When the state space is continuous (e.g., pixel observations), we approximate $Q$ with a neural network: $Q (s, a; θ)$ .

Key Innovations

Experience replay: Store transitions $(s, a, r, s^{'})$ in a buffer and sample random mini-batches. Breaks temporal correlation.
Target network: Use a separate, slowly-updated network for the target value. Stabilizes training.

DQN Loss

L = E [{(r + γ max_{a^{'}} Q (s^{'}, a^{'}; θ^{-}) - Q (s, a; θ))}^{2}]

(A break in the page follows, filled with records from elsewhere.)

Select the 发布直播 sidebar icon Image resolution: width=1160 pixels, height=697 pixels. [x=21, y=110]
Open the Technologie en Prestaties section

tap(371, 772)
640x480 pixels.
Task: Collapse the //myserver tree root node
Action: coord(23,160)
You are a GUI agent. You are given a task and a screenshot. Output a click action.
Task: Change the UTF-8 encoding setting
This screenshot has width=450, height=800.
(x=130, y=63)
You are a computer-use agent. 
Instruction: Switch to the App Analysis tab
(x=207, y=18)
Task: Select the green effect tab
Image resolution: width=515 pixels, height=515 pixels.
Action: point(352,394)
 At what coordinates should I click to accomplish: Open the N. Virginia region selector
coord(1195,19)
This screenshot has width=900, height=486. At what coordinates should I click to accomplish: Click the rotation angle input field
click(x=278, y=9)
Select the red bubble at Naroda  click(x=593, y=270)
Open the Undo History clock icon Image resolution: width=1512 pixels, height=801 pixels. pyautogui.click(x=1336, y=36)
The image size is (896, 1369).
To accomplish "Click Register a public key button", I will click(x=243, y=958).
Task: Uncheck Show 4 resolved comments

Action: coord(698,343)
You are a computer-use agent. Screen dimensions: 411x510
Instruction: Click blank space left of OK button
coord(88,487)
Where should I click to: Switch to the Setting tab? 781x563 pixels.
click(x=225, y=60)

where $θ^{-}$ are the target network parameters, updated periodically: $θ^{-} \leftarrow θ$ .

DQN: CartPole

python

import torch
import torch.nn as nn
import torch.optim as optim
import numpy as np
import gymnasium as gym
from collections import deque
import random

class DQN(nn.Module):
    def __init__(self, state_dim, action_dim):
        super().__init__()
        self.net = nn.Sequential(
            nn.Linear(state_dim, 128),
            nn.ReLU(),
            nn.Linear(128, 128),
            nn.ReLU(),
            nn.Linear(128, action_dim),
        )

    def forward(self, x):
        return self.net(x)

class ReplayBuffer:
    def __init__(self, capacity=10000):
        self.buffer = deque(maxlen=capacity)

    def push(self, state, action, reward, next_state, done):
        self.buffer.append((state, action, reward, next_state, done))

    def sample(self, batch_size):
        batch = random.sample(self.buffer, batch_size)
        states, actions, rewards, next_states, dones = zip(*batch)
        return (
            torch.FloatTensor(np.array(states)),
            torch.LongTensor(actions),
            torch.FloatTensor(rewards),
            torch.FloatTensor(np.array(next_states)),
            torch.FloatTensor(dones),
        )

    def __len__(self):
        return len(self.buffer)

def train_dqn():
    env = gym.make('CartPole-v1')
    state_dim = env.observation_space.shape[0]
    action_dim = env.action_space.n

    policy_net = DQN(state_dim, action_dim)
    target_net = DQN(state_dim, action_dim)
    target_net.load_state_dict(policy_net.state_dict())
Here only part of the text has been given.